**やること**:
1: ベルサイユ宮殿についての抜粋によると、「鏡の回廊」の壁には鏡が何枚張り込まれていますか。
2: ベルサイユ宮殿についての抜粋から、「そもそも、白熱電灯から、LE」から「ところで、ルイ16世が処刑されたのは、1793年の1月21日。」までを一字も変えずに書き出してください。
3: ベルサイユ宮殿についての抜粋を、最後の文のあとから書き継いでください。

そもそも、白熱電灯から、LEDに変えて、消費電力はずっと少なくなっているのだから、少々のことでは大差ない、と思うのだが、私よりうーんと若い夫なのに、まるで昔の世代のように、「電気はつけっぱなしにすると電気代が高くつく」と言う頭がある。

ご存知、ベルサイユ宮殿は、太陽王ルイ14世が、1661年、「有史以来、最も大きく、
最も豪華な宮殿を!」との一言で建設が始まった。続く、ルイ15世、断頭台に消えた
ルイ16世までが、過ごした王宮で、部屋数2300、630000平米の大きさを誇る。

1789年のフランス革命によって王政が廃止されると、ベルサイユ宮殿は、権力の中枢
としての役割を終え、その後ナポレオンによる修復を経て、王政復古で王位に就いた
ルイ・フィリップ王によって歴史博物館に生まれ変わった。

ところで、ルイ16世が処刑されたのは、1793年の1月21日。
1815年来、毎年この日は、レクイエムのミサが各地のカトリック教会で開かれ、王族や
爵位を持った貴族の末裔たち『王党派』が集結。一方、ジャーナリスト、作家、哲学者等共和主義者たちも、市民が自由を勝ち取った「フランス革命」に思いを馳せ、フランスの伝統料理で、王党派を意味する隠語たる「Tete de Veau(子牛の頭)」の煮込みを食す、というから、いかにもフランスらしい。

日本では、ベルサイユが身近になった時代がある。

ある一定以上の年齢の方々はよくご存知、池田理代子さんの漫画作品「ベルばら」の
影響。史実を基に、男装の麗人オスカルとフランス王妃マリー・アントワネットらの
人生を描いたもので、宝塚歌劇団でも演じられてきた。
強烈なインパクトを放つ少女漫画だったが、世界中で翻訳され、フランスでも、Lady
Osacar やRose de Versaillesと呼ばれ、日本を代表するMangaとして知られている。

おかげで、フランスに来たら、そのゆかりの地ベルサイユは必ず行く、と言うほどで、
混み合うことなど何のその、聖地巡礼のごとくファンなら必見の場所となっている。

さて、日本語で「鏡の回廊」と呼ばれるギャラリーは、
宮殿の中でも最も壮麗な空間だ。
73mもの大回廊の壁一面に、当時非常に高価だった鏡が357枚も張り込まれ、3列のシャンデリア、32の燭台, 150ものロウソク(現在は電灯)がついて、人工的な明るさを誇っている。

**記録一覧**:
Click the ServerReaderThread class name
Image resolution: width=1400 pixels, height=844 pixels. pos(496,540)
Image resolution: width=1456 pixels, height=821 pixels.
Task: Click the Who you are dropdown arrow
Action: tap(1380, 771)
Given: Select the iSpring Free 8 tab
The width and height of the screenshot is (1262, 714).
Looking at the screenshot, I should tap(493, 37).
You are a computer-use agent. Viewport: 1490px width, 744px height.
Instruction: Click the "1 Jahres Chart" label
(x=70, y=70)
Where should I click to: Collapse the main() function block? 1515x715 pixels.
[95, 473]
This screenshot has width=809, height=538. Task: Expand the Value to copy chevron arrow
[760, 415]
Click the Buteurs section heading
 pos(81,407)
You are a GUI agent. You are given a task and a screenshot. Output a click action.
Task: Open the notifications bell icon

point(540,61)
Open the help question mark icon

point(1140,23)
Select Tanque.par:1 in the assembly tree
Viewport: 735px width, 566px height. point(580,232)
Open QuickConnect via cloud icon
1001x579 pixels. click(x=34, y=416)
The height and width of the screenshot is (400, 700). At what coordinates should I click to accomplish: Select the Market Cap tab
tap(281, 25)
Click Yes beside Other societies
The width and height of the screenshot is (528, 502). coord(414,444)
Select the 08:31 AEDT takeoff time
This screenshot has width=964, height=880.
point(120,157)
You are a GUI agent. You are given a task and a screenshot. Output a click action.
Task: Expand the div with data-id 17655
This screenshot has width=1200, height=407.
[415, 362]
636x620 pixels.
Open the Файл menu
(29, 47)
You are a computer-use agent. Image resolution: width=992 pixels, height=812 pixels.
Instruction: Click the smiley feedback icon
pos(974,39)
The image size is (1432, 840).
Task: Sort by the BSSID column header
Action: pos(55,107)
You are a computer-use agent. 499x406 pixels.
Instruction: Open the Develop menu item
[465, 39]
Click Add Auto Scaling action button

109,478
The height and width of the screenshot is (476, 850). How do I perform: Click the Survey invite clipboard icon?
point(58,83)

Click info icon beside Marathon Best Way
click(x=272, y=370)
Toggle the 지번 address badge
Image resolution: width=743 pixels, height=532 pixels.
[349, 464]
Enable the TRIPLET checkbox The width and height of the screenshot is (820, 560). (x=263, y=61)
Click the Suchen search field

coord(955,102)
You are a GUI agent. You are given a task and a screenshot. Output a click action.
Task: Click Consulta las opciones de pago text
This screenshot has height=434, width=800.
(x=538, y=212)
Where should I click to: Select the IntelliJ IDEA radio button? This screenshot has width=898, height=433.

**解答**:
1: 357枚です。

2:
そもそも、白熱電灯から、LEDに変えて、消費電力はずっと少なくなっているのだから、少々のことでは大差ない、と思うのだが、私よりうーんと若い夫なのに、まるで昔の世代のように、「電気はつけっぱなしにすると電気代が高くつく」と言う頭がある。

ご存知、ベルサイユ宮殿は、太陽王ルイ14世が、1661年、「有史以来、最も大きく、
最も豪華な宮殿を!」との一言で建設が始まった。続く、ルイ15世、断頭台に消えた
ルイ16世までが、過ごした王宮で、部屋数2300、630000平米の大きさを誇る。

1789年のフランス革命によって王政が廃止されると、ベルサイユ宮殿は、権力の中枢
としての役割を終え、その後ナポレオンによる修復を経て、王政復古で王位に就いた
ルイ・フィリップ王によって歴史博物館に生まれ変わった。

ところで、ルイ16世が処刑されたのは、1793年の1月21日。

3:
王族の結婚式の際の舞踏会場など祝典の舞台となり、1919年には第一次世界大戦を集結させたベルサイユ条約調印の場所にもなった。豪華絢爛なこの回廊は、フランス王室の
栄光をヨーロッパ中に鳴り響かせ、ヨーロッパの王侯貴族の憧れの的になった。

蛇足ながら、特権階級?から一挙に脱落した、昨今話題のカルロス・ゴーン被告。
ルノー社がベルサイユ宮殿と結んでいた文化振興スポンサー契約を利用し、アライアンス15周年記念式典を自分の誕生日に開催したり、再婚の祝宴パーティを開いたり、と言う
ことも話題になった。政治的失脚の裏は知る由もないが、どこか皮肉めいている。

で、話を戻して、先の表現「ここはベルサイユではない」の意味するところは、
『その電気代を支払う立場にない、特権階級の贅沢、を物語る』というわけだ。

翻って、家では、家長たる父親、母親が電気代を支払う義務があり、つけたい時にスイッチを押すだけの気軽さしか持ち合わせない子供達は、いわゆる特権を享受しながら、そのありがたさを噛みしめる立場にない、という現実があって、この表現がぴったりする。

昨今、日本も含め世界中で、電力会社が独占していた市場が解放され、電気事業が自由化、様々な企業が電力供給市場に乗り出し、消費者獲得に躍起になっている。
そんな中フランスでは、Total Direct Energieという石油会社がこれでTV広告を作った。

消費電力に注意喚起するキャンペーンを張ったものだが、論争大好きフランスでは、
様々な意見がツィートされ、中でもヴェルサイユ市長が反論。
「このCMの前に、ベルサイユ市に対して予め一切話がなかった。ベルサイユでは、
むしろ消費電力にも注意し、エコロジーに再三の努力を払っている」としている。
政治的に黙っている立場になかった、ということだろう。

さて、きらびやかで豪華な宮殿と少々ケチケチ?消費電力に敏感なフランス人家庭を
知っていただいたところで、ここからは、明かりに纏わる話をしようと思う。

外国を旅行すると、室内が暗く感じることが多いと思う。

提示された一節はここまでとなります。